This is an archive of the source code behind LaunchReady, a software product I founded and launched, but shuttered a few years ago so I could focus on another role that had come my way.

Licensing: This software is shared for portfolio and educational purposes. All rights to modify, reuse, or redistribute the code are reserved. I am open to individual licenses, reach out to me to chat.

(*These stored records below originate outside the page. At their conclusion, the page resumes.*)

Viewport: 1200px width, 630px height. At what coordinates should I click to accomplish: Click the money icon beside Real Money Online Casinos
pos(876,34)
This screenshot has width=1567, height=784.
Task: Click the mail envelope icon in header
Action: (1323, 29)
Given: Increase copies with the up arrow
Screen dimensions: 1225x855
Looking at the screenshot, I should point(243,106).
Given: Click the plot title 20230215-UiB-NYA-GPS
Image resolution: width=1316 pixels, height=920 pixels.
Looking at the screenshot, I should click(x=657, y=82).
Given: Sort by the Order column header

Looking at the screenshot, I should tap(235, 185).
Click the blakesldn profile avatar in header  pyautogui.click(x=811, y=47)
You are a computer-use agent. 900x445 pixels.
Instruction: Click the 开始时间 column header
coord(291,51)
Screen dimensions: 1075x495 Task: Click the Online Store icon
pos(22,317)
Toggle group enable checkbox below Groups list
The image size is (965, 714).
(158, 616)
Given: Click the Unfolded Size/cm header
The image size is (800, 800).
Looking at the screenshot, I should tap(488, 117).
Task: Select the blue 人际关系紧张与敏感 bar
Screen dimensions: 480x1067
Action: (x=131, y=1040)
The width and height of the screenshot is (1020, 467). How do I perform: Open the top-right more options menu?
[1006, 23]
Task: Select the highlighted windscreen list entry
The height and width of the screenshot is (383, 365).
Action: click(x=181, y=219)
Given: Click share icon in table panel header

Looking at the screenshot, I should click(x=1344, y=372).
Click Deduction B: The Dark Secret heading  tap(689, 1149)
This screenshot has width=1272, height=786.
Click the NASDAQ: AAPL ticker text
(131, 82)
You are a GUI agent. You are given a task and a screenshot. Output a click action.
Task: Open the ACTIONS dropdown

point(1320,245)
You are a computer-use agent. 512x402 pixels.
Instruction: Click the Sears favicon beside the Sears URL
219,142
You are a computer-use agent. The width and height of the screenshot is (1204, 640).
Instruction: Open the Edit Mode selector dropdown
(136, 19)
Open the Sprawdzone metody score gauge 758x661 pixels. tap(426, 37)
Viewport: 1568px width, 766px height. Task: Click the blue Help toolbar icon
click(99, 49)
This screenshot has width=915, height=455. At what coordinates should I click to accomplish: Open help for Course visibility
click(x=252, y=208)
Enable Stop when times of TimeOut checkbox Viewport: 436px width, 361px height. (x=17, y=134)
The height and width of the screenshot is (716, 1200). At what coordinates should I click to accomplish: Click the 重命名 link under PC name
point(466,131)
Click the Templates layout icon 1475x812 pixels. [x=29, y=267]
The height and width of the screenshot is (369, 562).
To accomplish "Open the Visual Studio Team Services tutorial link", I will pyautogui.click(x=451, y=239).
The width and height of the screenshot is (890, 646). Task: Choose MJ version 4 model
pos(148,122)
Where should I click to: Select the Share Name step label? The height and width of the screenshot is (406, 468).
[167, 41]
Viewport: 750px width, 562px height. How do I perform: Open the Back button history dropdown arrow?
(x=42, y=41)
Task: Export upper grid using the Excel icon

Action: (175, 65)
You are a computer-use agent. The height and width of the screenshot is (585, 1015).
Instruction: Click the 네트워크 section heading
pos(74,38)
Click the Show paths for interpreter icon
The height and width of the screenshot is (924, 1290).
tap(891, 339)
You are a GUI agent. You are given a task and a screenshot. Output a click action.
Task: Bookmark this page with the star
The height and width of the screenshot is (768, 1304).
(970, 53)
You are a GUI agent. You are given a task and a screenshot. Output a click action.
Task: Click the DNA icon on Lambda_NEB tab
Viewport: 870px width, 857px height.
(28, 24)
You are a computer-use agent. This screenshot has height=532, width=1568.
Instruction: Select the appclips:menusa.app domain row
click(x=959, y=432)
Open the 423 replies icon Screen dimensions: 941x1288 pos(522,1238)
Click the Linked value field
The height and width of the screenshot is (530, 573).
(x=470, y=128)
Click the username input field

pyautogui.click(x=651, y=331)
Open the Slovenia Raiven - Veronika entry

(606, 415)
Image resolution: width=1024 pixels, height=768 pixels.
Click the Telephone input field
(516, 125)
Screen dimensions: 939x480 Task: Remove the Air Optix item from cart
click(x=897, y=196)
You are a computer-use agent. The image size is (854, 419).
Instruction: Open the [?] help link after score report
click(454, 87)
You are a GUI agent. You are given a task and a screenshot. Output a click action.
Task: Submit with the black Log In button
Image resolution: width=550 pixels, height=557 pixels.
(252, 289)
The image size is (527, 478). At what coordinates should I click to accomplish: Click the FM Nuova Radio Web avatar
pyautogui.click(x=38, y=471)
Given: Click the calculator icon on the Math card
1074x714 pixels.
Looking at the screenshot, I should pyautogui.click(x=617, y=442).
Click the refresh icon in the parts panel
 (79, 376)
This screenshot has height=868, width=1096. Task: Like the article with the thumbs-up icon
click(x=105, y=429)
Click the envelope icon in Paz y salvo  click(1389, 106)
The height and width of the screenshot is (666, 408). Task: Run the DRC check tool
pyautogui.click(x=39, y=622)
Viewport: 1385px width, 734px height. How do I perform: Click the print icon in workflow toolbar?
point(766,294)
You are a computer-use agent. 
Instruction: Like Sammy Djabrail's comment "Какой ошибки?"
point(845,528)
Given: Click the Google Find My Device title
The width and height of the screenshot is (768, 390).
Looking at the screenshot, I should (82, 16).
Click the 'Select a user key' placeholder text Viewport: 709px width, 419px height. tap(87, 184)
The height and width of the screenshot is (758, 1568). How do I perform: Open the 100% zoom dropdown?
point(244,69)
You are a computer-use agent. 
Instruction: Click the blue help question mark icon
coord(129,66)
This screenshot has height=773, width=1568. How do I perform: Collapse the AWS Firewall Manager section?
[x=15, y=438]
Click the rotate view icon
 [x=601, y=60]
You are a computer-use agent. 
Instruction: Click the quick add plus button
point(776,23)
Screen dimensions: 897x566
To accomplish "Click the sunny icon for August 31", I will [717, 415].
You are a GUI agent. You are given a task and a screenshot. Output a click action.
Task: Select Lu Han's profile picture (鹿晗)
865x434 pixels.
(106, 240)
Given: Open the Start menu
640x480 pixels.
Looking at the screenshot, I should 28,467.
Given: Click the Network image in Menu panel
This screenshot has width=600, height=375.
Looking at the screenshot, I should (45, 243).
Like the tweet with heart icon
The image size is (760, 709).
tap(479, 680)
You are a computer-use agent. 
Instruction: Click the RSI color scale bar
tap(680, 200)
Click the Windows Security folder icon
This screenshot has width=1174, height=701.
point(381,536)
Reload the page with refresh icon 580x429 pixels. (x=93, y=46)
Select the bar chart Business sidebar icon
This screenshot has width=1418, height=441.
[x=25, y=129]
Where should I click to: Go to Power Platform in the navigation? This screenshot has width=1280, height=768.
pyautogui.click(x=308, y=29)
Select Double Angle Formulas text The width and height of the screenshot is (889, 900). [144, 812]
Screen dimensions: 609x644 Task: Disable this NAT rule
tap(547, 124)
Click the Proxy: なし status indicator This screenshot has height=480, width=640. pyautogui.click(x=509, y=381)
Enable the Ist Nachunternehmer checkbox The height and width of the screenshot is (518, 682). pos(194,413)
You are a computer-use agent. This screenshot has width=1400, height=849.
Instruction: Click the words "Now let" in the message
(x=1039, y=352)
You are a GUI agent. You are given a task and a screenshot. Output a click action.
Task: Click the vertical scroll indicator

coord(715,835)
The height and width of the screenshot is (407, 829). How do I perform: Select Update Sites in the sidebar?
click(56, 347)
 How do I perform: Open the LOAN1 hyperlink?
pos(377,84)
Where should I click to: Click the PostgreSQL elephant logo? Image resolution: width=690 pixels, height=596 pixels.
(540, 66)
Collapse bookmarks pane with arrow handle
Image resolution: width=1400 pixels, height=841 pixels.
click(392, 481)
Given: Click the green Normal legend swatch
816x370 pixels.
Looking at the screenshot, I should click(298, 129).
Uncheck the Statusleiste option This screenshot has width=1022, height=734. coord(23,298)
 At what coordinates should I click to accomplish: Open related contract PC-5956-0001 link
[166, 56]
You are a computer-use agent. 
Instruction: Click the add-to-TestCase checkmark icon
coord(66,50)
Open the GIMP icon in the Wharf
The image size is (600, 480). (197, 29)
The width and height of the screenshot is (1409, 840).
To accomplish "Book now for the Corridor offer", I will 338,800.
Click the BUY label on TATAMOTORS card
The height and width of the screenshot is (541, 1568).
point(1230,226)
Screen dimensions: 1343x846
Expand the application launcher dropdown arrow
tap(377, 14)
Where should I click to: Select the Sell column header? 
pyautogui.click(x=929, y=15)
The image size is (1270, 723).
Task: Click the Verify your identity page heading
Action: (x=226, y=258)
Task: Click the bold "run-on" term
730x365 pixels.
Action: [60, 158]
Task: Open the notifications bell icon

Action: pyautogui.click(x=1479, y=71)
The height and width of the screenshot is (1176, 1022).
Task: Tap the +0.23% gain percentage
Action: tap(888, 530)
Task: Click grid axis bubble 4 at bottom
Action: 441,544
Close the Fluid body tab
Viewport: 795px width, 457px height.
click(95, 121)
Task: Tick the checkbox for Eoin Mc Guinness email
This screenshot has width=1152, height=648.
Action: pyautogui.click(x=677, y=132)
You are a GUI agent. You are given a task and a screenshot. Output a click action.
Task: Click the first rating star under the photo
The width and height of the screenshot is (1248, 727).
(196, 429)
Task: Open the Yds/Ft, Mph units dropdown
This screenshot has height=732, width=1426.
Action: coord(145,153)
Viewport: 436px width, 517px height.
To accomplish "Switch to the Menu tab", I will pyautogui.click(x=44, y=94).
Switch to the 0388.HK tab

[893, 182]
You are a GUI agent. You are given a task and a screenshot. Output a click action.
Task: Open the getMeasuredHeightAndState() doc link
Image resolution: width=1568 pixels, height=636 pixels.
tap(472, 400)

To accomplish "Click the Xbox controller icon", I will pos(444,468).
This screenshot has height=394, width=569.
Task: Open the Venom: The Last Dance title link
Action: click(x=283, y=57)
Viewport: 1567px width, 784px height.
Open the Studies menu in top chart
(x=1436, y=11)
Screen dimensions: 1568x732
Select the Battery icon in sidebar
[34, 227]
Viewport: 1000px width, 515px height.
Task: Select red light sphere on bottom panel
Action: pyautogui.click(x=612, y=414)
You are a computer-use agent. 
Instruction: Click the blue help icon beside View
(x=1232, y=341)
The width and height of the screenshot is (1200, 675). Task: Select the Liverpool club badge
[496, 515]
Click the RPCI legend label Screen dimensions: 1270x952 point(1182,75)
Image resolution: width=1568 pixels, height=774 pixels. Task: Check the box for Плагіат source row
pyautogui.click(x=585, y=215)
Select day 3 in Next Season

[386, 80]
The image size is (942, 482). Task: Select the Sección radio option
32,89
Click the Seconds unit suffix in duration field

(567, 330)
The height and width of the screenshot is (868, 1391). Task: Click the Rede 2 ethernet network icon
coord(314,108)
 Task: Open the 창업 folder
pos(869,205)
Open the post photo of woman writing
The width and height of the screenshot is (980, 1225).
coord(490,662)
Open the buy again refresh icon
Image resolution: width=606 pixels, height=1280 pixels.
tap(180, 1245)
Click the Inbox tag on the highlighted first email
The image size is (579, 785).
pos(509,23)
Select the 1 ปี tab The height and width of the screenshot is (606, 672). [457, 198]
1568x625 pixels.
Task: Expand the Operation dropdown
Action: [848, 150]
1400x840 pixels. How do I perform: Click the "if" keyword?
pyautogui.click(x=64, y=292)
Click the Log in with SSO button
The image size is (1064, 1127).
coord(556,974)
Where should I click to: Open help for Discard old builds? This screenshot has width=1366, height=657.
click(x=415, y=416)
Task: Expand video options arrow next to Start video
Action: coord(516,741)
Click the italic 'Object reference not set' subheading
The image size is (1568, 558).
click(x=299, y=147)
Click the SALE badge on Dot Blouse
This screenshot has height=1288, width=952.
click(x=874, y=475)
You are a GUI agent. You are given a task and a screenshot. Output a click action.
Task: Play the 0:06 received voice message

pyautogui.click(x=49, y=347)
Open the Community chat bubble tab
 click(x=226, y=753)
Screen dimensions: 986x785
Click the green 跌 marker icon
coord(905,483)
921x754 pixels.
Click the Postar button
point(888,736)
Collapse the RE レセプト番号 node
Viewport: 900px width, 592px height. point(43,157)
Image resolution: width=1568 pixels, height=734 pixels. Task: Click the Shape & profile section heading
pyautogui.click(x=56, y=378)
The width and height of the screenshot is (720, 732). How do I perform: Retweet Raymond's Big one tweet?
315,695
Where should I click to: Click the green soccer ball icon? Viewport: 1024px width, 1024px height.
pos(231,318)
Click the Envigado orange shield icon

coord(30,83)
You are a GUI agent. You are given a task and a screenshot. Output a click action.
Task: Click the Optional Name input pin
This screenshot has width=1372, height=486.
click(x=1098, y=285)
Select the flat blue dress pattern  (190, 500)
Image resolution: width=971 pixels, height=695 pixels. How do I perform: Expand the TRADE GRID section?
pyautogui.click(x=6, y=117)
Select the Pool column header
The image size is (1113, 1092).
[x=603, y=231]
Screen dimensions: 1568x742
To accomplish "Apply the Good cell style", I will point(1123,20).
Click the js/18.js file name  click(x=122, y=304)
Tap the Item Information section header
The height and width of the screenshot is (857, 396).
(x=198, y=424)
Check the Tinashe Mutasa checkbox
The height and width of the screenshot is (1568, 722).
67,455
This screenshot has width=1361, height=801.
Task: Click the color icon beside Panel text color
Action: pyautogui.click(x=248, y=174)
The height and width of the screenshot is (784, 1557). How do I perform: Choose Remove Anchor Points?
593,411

1. Check out the LaunchReady Product Write-up on my site, for background on the product, intended users, UI and technical design overview.
2. Check out notable example links from the codebase below.

Notable Code Elements

Top Level Summary

This is a startup codebase, so it's not as polished as it would be if things were further along, but if you've built as many CI/CD pipelines, overhauled as many brownfield products, etc. as I have, you tend to wire in some things even at an early stage that may be missing in other 0-to-1 projects.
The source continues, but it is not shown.